- [Input for this task]
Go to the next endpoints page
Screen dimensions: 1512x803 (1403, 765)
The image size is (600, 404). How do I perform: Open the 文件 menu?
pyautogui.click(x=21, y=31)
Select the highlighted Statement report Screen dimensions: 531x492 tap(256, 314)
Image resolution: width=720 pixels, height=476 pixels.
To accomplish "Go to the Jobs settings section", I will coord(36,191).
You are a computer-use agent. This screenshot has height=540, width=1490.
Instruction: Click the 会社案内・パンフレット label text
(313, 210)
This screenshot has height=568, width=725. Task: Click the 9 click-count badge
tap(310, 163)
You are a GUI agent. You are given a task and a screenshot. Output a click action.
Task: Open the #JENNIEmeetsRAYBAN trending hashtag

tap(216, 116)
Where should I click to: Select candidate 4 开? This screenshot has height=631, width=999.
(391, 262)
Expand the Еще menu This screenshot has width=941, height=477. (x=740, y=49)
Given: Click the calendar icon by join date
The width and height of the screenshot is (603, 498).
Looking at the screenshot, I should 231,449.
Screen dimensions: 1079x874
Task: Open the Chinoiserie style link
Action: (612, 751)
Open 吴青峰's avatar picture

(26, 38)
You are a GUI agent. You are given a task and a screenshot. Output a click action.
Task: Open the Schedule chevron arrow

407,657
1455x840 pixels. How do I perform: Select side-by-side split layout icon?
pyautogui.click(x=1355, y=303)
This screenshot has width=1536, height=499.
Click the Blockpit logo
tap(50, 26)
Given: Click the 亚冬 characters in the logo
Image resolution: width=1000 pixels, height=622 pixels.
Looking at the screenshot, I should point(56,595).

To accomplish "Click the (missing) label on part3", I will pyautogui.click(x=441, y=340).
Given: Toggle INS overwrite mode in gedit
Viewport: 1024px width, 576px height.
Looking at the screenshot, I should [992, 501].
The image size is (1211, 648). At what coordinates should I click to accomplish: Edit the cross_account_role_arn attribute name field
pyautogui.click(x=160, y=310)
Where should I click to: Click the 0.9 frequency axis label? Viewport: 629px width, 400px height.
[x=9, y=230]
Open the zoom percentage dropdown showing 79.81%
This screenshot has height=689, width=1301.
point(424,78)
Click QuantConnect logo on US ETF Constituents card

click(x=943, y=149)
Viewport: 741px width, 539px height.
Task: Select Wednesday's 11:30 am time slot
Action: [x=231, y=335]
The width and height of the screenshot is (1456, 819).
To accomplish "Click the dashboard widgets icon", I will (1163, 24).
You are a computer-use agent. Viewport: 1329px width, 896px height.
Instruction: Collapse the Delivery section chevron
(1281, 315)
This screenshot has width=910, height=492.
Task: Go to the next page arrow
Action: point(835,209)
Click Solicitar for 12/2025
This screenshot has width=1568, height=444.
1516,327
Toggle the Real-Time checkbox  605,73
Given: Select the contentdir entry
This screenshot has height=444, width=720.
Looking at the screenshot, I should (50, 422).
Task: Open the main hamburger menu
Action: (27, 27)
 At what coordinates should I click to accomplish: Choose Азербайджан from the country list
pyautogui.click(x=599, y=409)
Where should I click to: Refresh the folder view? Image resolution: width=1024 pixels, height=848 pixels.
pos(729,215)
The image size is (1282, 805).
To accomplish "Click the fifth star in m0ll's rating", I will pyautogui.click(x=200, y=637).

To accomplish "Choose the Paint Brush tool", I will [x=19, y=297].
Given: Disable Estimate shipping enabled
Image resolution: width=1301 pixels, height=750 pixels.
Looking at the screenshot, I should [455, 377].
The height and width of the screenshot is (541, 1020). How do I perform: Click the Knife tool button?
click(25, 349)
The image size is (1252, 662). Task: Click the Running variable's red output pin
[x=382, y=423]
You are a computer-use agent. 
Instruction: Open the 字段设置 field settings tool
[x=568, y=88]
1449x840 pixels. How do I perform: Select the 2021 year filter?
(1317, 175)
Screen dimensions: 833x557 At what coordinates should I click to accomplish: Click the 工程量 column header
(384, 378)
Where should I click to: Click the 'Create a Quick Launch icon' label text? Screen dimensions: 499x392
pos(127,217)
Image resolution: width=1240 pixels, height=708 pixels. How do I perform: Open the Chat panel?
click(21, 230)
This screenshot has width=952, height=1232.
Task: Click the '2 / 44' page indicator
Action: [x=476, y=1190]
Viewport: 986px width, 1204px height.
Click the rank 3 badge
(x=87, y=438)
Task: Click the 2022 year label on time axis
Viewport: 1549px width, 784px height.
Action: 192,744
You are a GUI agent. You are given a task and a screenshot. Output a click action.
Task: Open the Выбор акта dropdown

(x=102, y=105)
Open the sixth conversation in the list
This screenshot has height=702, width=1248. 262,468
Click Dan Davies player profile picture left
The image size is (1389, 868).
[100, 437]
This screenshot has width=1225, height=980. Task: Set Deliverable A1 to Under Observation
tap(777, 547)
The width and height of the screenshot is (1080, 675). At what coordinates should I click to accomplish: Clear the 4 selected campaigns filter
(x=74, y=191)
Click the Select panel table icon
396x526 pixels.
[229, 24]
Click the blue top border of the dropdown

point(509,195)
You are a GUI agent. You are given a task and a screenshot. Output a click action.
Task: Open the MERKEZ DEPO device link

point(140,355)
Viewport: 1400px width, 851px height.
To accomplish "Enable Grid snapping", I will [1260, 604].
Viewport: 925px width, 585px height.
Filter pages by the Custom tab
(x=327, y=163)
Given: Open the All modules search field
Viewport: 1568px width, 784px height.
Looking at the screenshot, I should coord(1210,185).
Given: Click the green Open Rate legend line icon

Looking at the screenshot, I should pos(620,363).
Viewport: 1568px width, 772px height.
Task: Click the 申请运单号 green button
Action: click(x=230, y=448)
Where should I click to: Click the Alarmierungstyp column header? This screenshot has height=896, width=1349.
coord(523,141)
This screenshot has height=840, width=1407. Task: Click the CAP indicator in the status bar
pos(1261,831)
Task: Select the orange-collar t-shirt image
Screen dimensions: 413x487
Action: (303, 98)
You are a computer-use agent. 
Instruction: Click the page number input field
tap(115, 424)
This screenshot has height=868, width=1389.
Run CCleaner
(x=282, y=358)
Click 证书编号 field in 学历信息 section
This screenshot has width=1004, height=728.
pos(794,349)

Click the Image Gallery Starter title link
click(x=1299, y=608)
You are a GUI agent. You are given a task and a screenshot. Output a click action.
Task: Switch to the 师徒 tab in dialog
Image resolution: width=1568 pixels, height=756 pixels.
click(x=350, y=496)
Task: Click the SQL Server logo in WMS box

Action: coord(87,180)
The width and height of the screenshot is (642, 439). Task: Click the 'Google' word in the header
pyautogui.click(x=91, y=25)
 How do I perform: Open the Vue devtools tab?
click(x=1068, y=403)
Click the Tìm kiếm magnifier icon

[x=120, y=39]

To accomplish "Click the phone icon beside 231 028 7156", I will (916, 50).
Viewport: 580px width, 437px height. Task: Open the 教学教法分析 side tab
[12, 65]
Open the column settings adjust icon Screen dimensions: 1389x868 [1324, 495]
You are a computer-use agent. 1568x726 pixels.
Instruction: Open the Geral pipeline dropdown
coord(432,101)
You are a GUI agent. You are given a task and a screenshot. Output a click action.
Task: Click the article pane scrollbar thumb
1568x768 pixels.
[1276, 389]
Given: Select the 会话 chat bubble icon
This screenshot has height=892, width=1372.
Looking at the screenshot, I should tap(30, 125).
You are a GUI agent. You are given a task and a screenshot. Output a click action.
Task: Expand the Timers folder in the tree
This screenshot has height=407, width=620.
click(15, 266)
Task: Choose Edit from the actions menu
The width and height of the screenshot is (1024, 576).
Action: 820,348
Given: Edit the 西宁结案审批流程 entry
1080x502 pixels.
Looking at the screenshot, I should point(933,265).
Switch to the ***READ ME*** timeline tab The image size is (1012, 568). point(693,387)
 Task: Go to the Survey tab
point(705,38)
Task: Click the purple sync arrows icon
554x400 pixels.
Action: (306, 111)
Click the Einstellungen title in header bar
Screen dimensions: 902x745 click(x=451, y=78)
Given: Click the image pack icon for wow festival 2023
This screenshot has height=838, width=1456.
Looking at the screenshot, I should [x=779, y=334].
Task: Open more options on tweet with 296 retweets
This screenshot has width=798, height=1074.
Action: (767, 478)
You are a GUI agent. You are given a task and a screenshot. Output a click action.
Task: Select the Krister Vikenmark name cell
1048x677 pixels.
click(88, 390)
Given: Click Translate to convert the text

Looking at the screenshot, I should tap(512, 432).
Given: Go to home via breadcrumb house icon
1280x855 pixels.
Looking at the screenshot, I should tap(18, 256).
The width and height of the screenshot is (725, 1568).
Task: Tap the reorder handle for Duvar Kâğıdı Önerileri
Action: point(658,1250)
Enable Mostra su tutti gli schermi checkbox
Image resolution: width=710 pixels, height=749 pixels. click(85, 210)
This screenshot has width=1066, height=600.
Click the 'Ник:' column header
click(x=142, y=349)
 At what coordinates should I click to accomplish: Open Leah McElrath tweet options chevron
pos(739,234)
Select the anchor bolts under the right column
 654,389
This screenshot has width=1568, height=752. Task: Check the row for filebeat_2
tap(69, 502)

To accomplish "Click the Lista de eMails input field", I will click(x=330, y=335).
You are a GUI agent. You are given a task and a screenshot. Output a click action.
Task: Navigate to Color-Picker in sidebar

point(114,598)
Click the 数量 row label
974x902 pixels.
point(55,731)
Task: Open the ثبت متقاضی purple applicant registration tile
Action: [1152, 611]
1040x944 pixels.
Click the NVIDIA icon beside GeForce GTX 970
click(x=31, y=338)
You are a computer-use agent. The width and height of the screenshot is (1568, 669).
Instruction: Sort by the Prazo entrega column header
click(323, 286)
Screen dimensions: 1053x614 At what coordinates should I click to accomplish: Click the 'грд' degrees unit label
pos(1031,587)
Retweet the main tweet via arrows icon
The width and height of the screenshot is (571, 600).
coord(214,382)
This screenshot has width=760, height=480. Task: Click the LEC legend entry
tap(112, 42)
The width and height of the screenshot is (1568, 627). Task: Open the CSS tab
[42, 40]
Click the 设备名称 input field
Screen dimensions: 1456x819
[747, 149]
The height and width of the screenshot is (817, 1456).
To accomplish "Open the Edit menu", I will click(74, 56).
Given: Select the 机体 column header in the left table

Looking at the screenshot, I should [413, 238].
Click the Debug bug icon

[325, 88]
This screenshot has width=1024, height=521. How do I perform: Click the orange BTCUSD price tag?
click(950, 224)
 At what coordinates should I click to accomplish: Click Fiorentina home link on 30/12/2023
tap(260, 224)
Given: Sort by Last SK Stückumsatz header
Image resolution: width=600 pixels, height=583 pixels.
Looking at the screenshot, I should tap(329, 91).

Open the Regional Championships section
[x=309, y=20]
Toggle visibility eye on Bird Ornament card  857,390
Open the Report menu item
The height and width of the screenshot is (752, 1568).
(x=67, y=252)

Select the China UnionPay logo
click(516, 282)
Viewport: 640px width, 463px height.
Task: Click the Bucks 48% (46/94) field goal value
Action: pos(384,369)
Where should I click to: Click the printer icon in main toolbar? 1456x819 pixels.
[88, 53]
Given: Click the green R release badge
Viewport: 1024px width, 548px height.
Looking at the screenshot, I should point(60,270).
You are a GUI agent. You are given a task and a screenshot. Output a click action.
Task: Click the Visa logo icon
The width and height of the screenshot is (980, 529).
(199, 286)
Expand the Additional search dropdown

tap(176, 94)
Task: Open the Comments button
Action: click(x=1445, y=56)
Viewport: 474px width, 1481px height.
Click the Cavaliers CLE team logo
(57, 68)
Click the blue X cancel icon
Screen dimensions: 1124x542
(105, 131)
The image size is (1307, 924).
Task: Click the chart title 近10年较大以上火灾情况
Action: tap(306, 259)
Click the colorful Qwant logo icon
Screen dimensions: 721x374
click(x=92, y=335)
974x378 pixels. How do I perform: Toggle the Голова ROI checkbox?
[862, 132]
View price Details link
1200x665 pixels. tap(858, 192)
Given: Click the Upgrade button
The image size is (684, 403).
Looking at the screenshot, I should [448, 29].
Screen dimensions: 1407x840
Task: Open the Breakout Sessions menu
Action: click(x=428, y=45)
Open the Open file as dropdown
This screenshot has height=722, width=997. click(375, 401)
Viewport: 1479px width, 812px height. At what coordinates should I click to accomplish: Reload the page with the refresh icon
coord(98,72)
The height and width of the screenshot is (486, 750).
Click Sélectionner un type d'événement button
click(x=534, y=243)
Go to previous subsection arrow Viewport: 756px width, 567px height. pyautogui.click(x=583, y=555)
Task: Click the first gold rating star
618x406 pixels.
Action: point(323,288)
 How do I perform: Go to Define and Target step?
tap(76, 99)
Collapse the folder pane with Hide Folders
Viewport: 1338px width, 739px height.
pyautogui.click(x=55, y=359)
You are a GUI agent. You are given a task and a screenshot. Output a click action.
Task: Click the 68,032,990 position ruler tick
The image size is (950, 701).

- [Request]
Reproduce the records verbatim, from the line with "974x378 pixels. How" to the line with "coord(98,72)", both included.

- [Answer to the problem]
974x378 pixels. How do I perform: Toggle the Голова ROI checkbox?
[862, 132]
View price Details link
1200x665 pixels. tap(858, 192)
Given: Click the Upgrade button
The image size is (684, 403).
Looking at the screenshot, I should [448, 29].
Screen dimensions: 1407x840
Task: Open the Breakout Sessions menu
Action: click(x=428, y=45)
Open the Open file as dropdown
This screenshot has height=722, width=997. click(375, 401)
Viewport: 1479px width, 812px height. At what coordinates should I click to accomplish: Reload the page with the refresh icon
coord(98,72)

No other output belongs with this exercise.